# dask.bag and dask.dataframe

The standard imports for `dask.bag` and `dask.dataframe` are `db` and `dd`, respectively.

In [None]:
from distributed import Client
client = Client("127.0.0.1:61329")

In [None]:
import dask.bag as db
import dask.dataframe as dd

The simplest bag example possible:

In [None]:
bag = db.from_sequence([1, 2, 3, 4, 5, 6], npartitions=2)

In [None]:
evens_squared = bag.filter(lambda x: x % 2 == 0).map(lambda x: x ** 2)

In [None]:
evens_squared.compute()

Let's look at something a bit more interesting, some US Federal Election Commission political campaign contribution data stored in a number of plain text files.

In [None]:
from pathlib import Path
columns = Path("data/fec/columns.csv").read_text().strip().split(",")
columns

In [None]:
!head -n 3 data/fec/contributions/d100.txt

We'll create a bag by:
- reading the text files (with `read_text`),
- doing a bit of per-line processing (with `map`),
- and limit the dataset to Atlanta, GA (with `filter`).

In [None]:
bag = (db.read_text("data/fec/contributions/*")
         .map(lambda x: {k: v for k, v in zip(columns, x.split("|"))})
         .filter(lambda x: x["STATE"] == "GA" and x["CITY"] == "ATLANTA"))

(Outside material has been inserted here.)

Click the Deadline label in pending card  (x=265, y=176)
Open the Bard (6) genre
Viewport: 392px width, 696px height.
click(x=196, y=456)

A look at the most frequent donation:

In [None]:
freqs = bag.map(lambda x: x["TRANSACTION_AMT"]).frequencies(sort=True)

In [None]:
freqs.take(10)

We can convert the existing bag to a dataframe so we can take advantage of both the pandas-like API and the pandas-backend performance.

In [None]:
df = bag.to_dataframe(columns=columns)

We can see what the average contribution is in Atlanta:

In [None]:
df.TRANSACTION_AMT.mean()

Ah, well that didn't work. Let's use our pandas-like API for some help:

In [None]:
ta = dd.to_numeric(df.TRANSACTION_AMT, errors="coerce")

Using `persist` instead of `compute` will force the result of the computation to persist in memory, allowing for more performant repeated use.

In [None]:
ta = ta.persist()

In [None]:
ta = ta[(ta > 0) & (ta < 20000)]
ta.mean().compute()

In [None]:
ta[ta > 150].mean().compute()

In [None]:
import matplotlib.pyplot as plt
n, bins, pathes = plt.hist(ta[ta < 200].to_dask_array().compute(), bins=50)

In [None]:
ta.value_counts().nlargest(10).compute()